**What this task involves**
Copy the data below line for line, leaving out the pictures.

(Part of a data file)
________________________________________

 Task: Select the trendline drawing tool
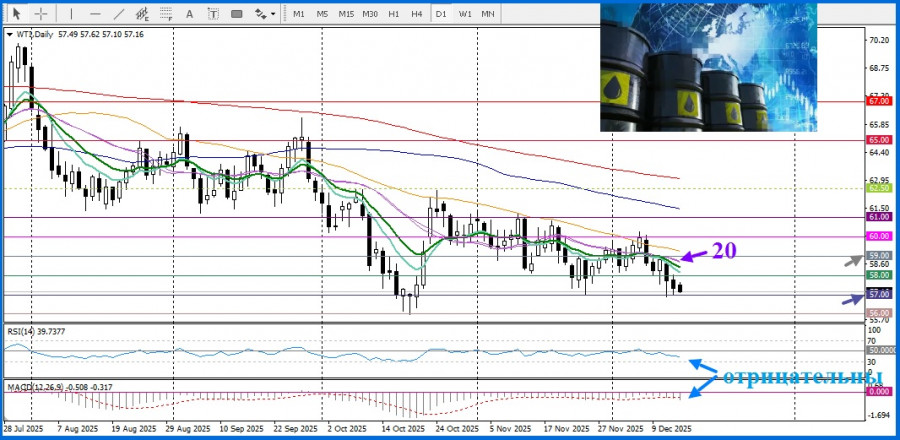click(x=119, y=13)
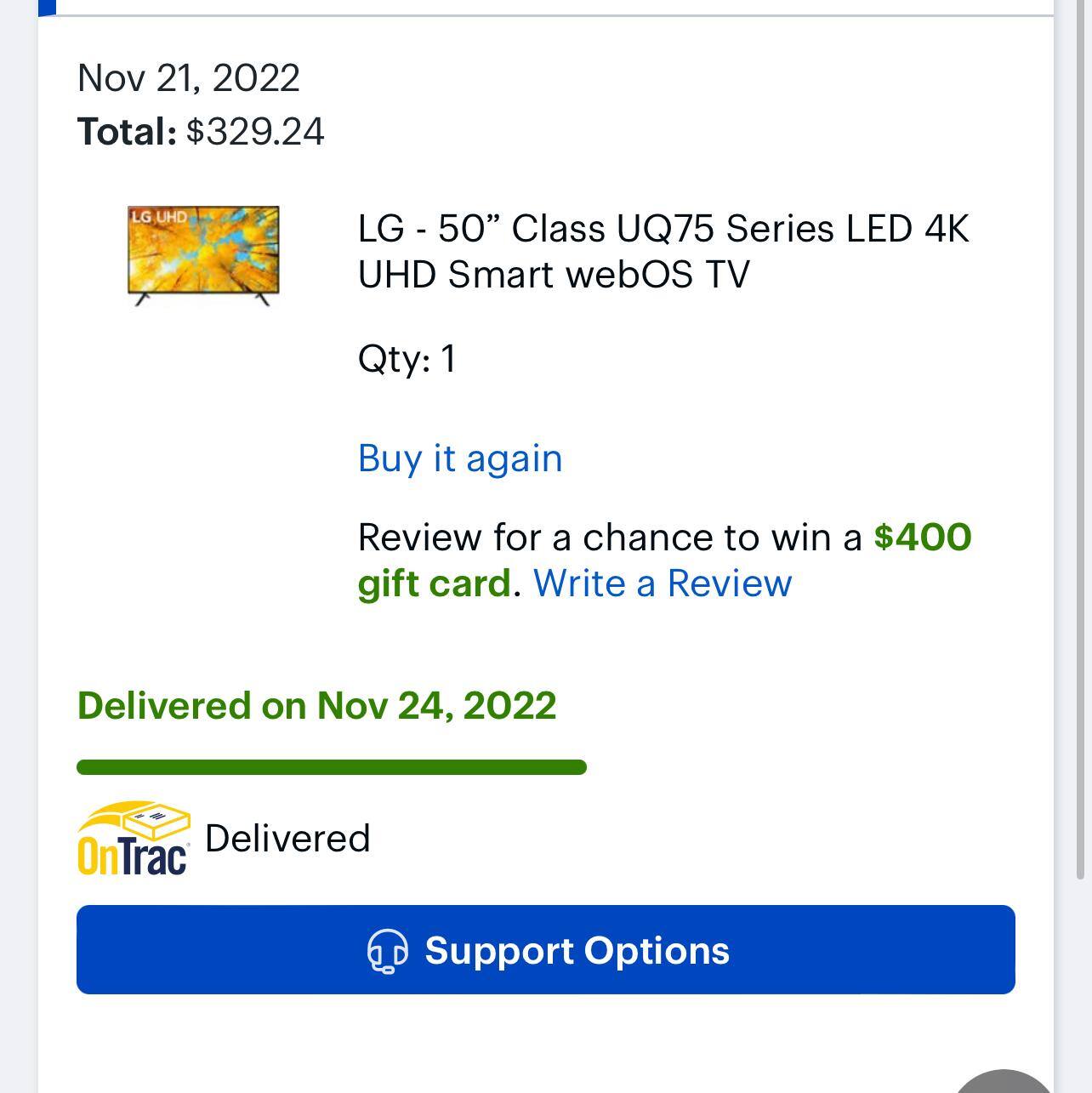Click the Write a Review link
The width and height of the screenshot is (1092, 1093).
663,584
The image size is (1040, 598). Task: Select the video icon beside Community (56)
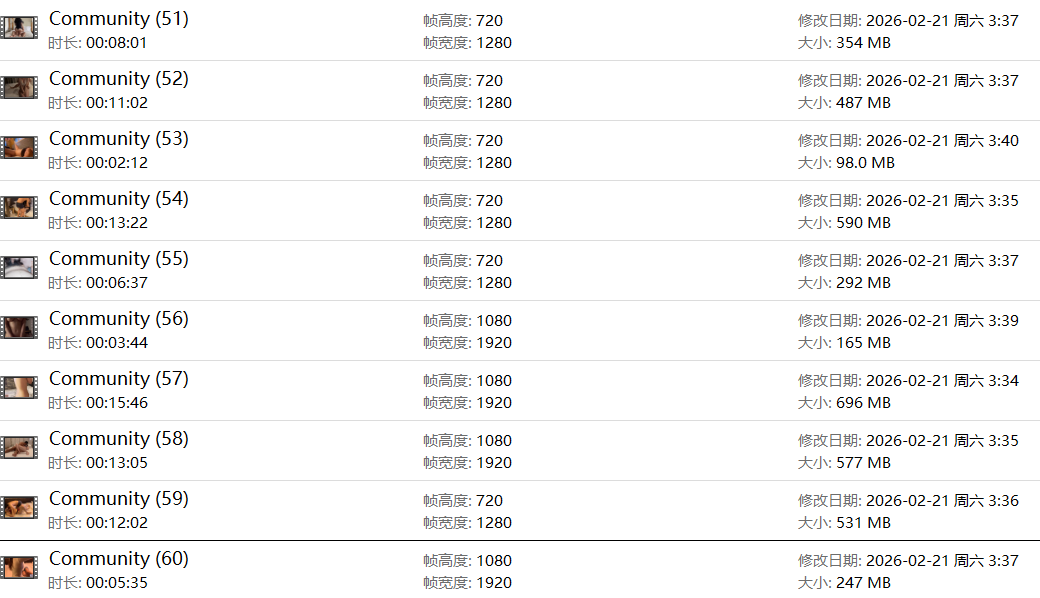click(19, 328)
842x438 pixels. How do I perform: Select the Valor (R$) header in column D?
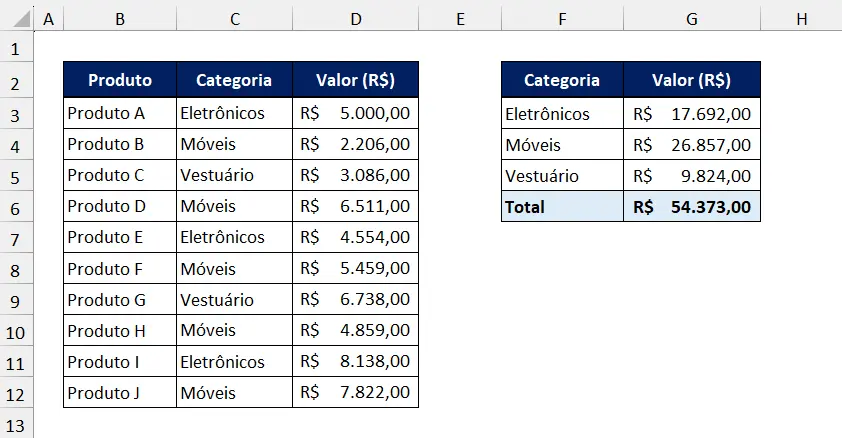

________________________________________

**Task result**
 Task: Select the trendline drawing tool
click(x=119, y=13)
Click the Write a Review link
The width and height of the screenshot is (1092, 1093).
663,584
The image size is (1040, 598). Task: Select the video icon beside Community (56)
click(19, 328)
842x438 pixels. How do I perform: Select the Valor (R$) header in column D?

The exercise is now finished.